Не могу равнодушно вспомнить о встрѣчахъ. Безъ колокольчика ѣхать нельзя. Дорога не
прямая, а идетъ, какъ рѣчка, вавилонами. Мужики, ѣдущiе навстрѣчу, какъ услышатъ колокольчикъ, такъ и
выбираютъ, гдѣ бы получше своротить. Вотъ попадаются мужики съ дровами или бревнами. Стой! Мужики начинаютъ
утаптывать ногами снѣгъ , чтобы сдвинуть возы съ дороги и дать проѣздъ; а если обозь великъ, то господа, по
просьбѣ мужиковъ, уступаютъ имъ дорогу, а какъ проѣдетъ обозъ, то мужики кланяются господамъ, снимая шапки
и благодарятъ. Наши лошади, по непривычкѣ, не охотно идутъ въ суметь, и какъ попадутъ въ глубокiй снѣгъ, то
не стоятъ въ немъ спокойно, а бьются и оттого часто засѣкаются. Но крестьянскiя лошади такъ привыкли кь
снѣгу, что стоятъ въ немъ не шевелясь, положивъ на него свои морды, и потомъ очень ловко умѣютъ
выкарабкаться на торную дорогу.
Приближаются сумерки. Съ какою радостiю завидишь огонекъ! Вотъ и деревня въ десять или пятнадцать
дворовъ, съ отлично выстроенными избами, чистыми и свѣтлыми горницами. На улицѣ собрались въ кружокъ молодые
парни, а посреди ихъ старики. Каждый вечеръ, по окончанiи работъ, они собираются толковать о хозяйствѣ и всякой
всячинѣ. Старики почти всегда увѣряютъ, что въ ихъ время все было лучше, и лучше умѣлъ народъ
веселиться. Красненькiе и здоровые ребятишки, въ однѣхъ рубашкахъ, глазѣютъ спустя рукава или играютъ въ
снѣжки, швыряя ихъ клюшками, или клюками — маленькими загнутыми палочками.

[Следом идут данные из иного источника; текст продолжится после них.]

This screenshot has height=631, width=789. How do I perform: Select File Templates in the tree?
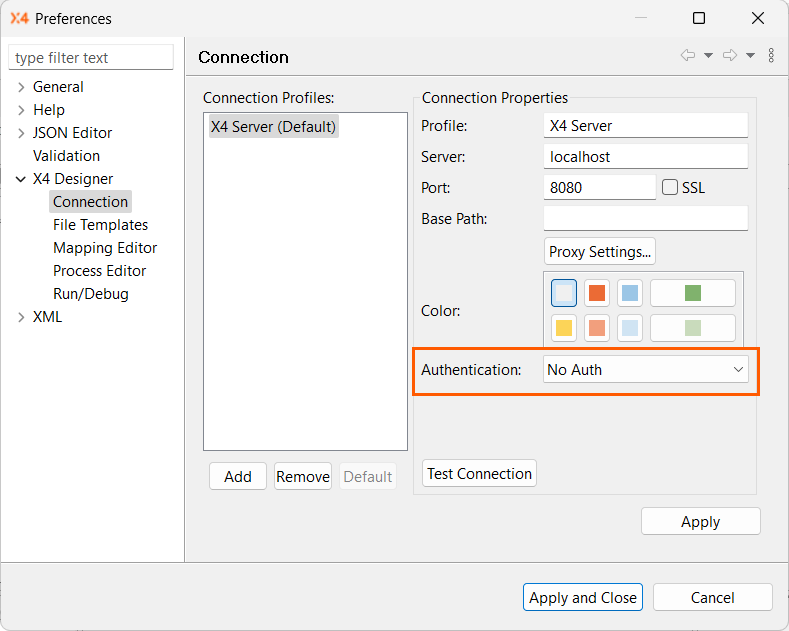point(100,225)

Рѣдко въ другомъ мѣстѣ можно встрѣтить такую простоту нравовъ. Народъ тотчасъ
обступитъ ваши сани и всѣ станутъ просить къ себѣ въ избу. Но не думайте, чтобъ это было изъ корысти:
хозяинъ доволенъ тѣмъ, что вы у него остановились.

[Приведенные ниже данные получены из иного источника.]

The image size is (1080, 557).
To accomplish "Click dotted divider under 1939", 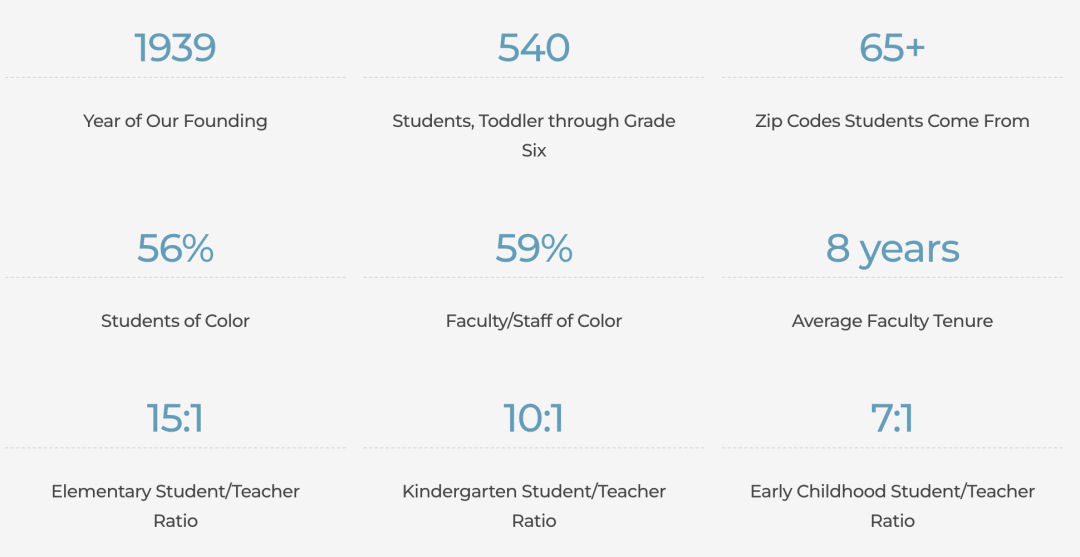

Вы входите въ избу; на ваше: «здравствуй, голубушка», хозяйка отвѣчаетъ: «добро пожаловать», и
вслѣдъ за вами входитъ цѣлая толпа крестьянокъ и ребятишекъ. Половина ребятишекъ отправляются на полати и
подперевъ головы руками, глазѣютъ оттуда на васъ и перешептываются. Крестьянки съ любопытствомъ разсматриваютъ
ваши платья, шубы и пробуютъ теплы ли; другiя просятъ позволенiя примѣрить платки и капоры, а иная дѣвка,
побойчѣе, и сама надѣнетъ. Тутъ поднимается всеобщий смѣхъ. Этимъ добрымъ женщинамъ не нравятся наши
шляпы и капоры, и онѣ находятъ, что ихъ кокошники лучше. Кокошники у нихъ имѣютъ форму полуовальную и
дѣлаются такимъ образомъ: вырѣжутъ покрой кокошника изъ картона и обошьютъ его бархатомъ или парчой; иныя
сохраняютъ послѣ прабабушекъ кокошники, обшитые камкой, въ родѣ штофа, и унизанные бисеромъ, въ узоръ съ
разноцвѣтною фольгой и такъ-называемымъ китайскимъ жемчугомъ, то-есть гранеными перламутровыми бусами. Настоящiй
жемчугъ называютъ онѣ пражскимъ. Щеголихи выносятъ свои уборы на показъ изъ «сельниковь», то-есть чулановъ.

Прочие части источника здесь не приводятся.